I have been trying in the background for years to try to figure out solutions for usability problems in Fedora Linux on UEFI because *I want our experience to be good there*. But it's extremely hard when:
- Bugs and feature requests around UEFI related features are ignored
Per my reply to you yesterday, I would be grateful if you would list out examples here. This is the second time I've heard this, and it's not concrete enough for a constructive conversation on that topic.

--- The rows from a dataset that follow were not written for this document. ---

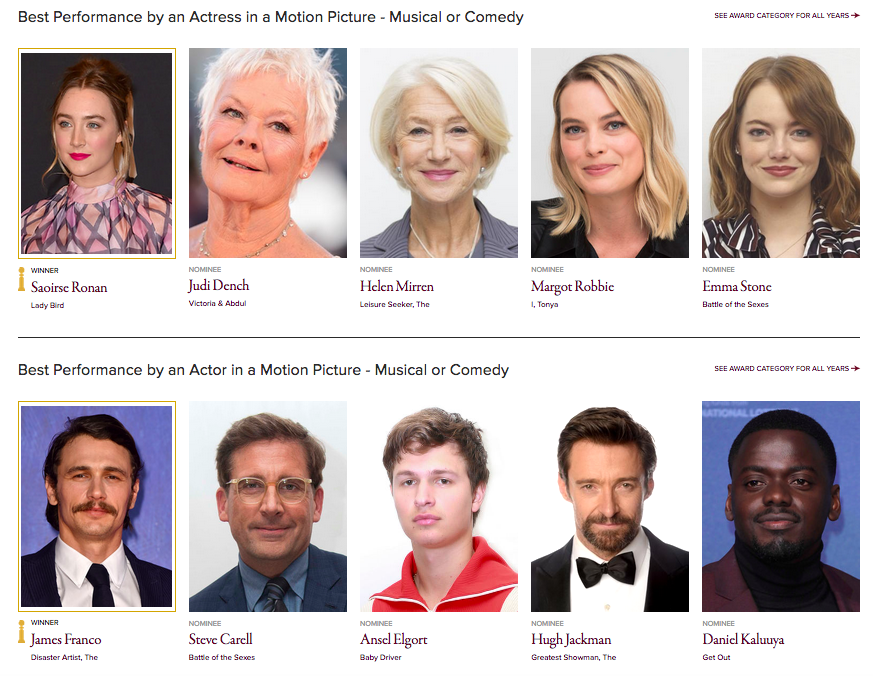The image size is (873, 676).
Task: Click the arrow icon in the Actress category header
Action: 855,16
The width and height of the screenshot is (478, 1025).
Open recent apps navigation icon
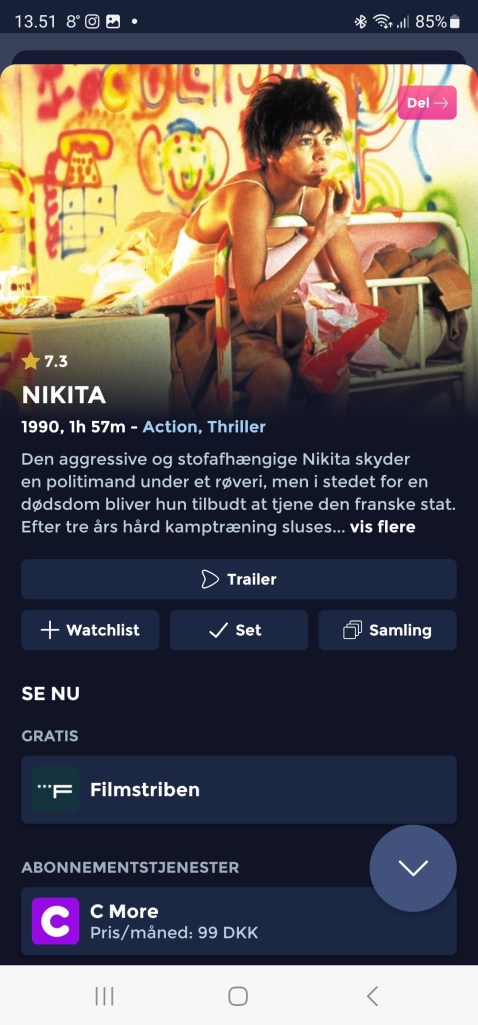105,996
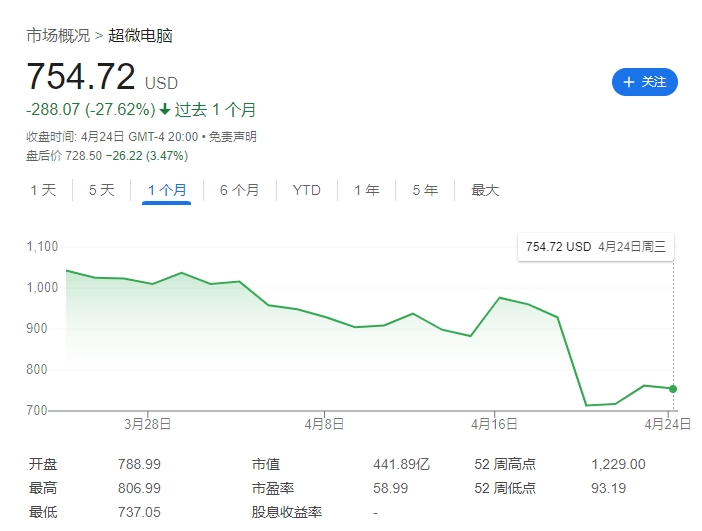Click the 754.72 USD chart tooltip

(595, 246)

This comes from years of trying to engage on improving the UEFI situation in Fedora. To be perfectly clear: I don't want to maintain the status quo. The status quo sucks.
The status quo is:
* UEFI is where everything is going in hardware * Linux UEFI is a second-class experience to legacy boot * No interest in making the UEFI-based environments better for users
We have a ton of nice things in UEFI environments when they work, as long as we don't step out of the happy path. However, the majority of Linux PC users *must* step out of the happy path to get their hardware working for two cases:
* NVIDIA graphics * Broadcom wireless
The former case is excessively common, and the latter case is fairly common with HP and Dell machines as well as some smaller OEMs. I literally helped someone this past week with both[1][2][3]. The Workstation WG has been tracking both issues for years now[4][5]. This situation is *worse* now because we have Fedora Linux preloaded on computers, and OEMs basically have to disable Secure Boot to make things "work". How's that for improving security?

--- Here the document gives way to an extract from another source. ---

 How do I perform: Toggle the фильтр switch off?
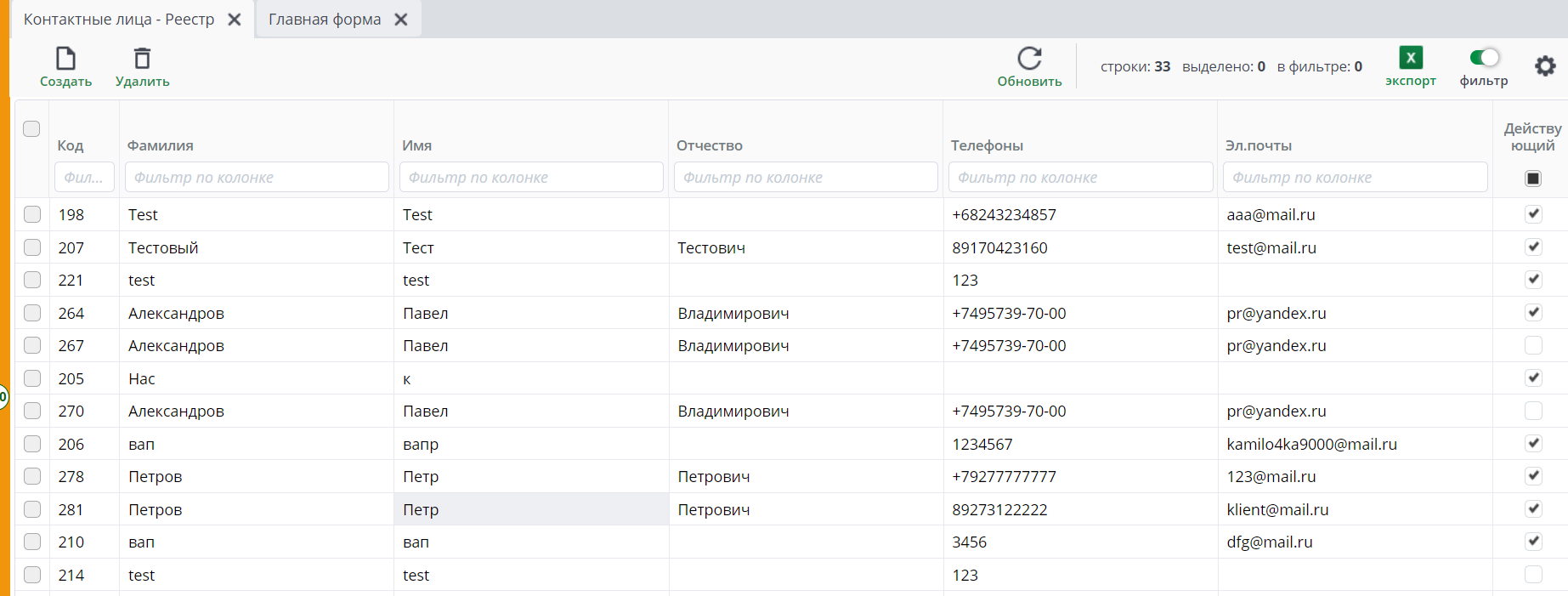point(1484,57)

On the cloud side, it's been very difficult to articulate any benefits for supporting UEFI when the majority of the consumers of Fedora Cloud don't have any pressing need to do it and things like hibernation and snapshotting are non-functional. Last year, I changed Fedora Cloud to hybrid boot[6] so that our image artifacts support both boot modes. While GCP requires UEFI and Azure prefers it, AWS has very basic support for UEFI and using UEFI causes you to lose some features that exist only in BIOS mode. One of those is leveraging hibernation in the cloud for spot instances[7]. Moving past the Big Three(tm), the actual cloud providers that matter from a Fedora context are the smaller outfits that principally serve Linux users. These are companies like DigitalOcean, Linode (Akamai), Hetzner, VexxHost, and others who graciously do offer Fedora Linux in their platforms. All of their virtualization platforms are BIOS only right now, and getting them to switch requires them to uplift their platforms to support UEFI in the first place. And again, when UEFI means things like VM snapshots and cloud hibernation don't work, it's not very compelling.
You'd think that given how important this is for the Cloud that it would have mattered for RHEL, but nope. These problems are not new. They've existed since we supported UEFI Secure Boot, and given how people have responded saying these issues are irrelevant to this Change, it shows how out of sync with reality this Change is.
Frankly, I'm extremely frustrated and exhausted over the situation.
[1]: https://twitter.com/Det_Conan_Kudo/status/1508968025785049088 [2]: https://twitter.com/Det_Conan_Kudo/status/1508984123339202560 [3]: https://twitter.com/Det_Conan_Kudo/status/1511755879687012354 [4]: https://pagure.io/fedora-workstation/issue/155 [5]: https://pagure.io/fedora-workstation/issue/116 [6]: https://fedoraproject.org/wiki/Changes/FedoraCloudHybridBoot [7]: https://lwn.net/Articles/821158/
-- 真実はいつも一つ!/ Always, there's only one truth!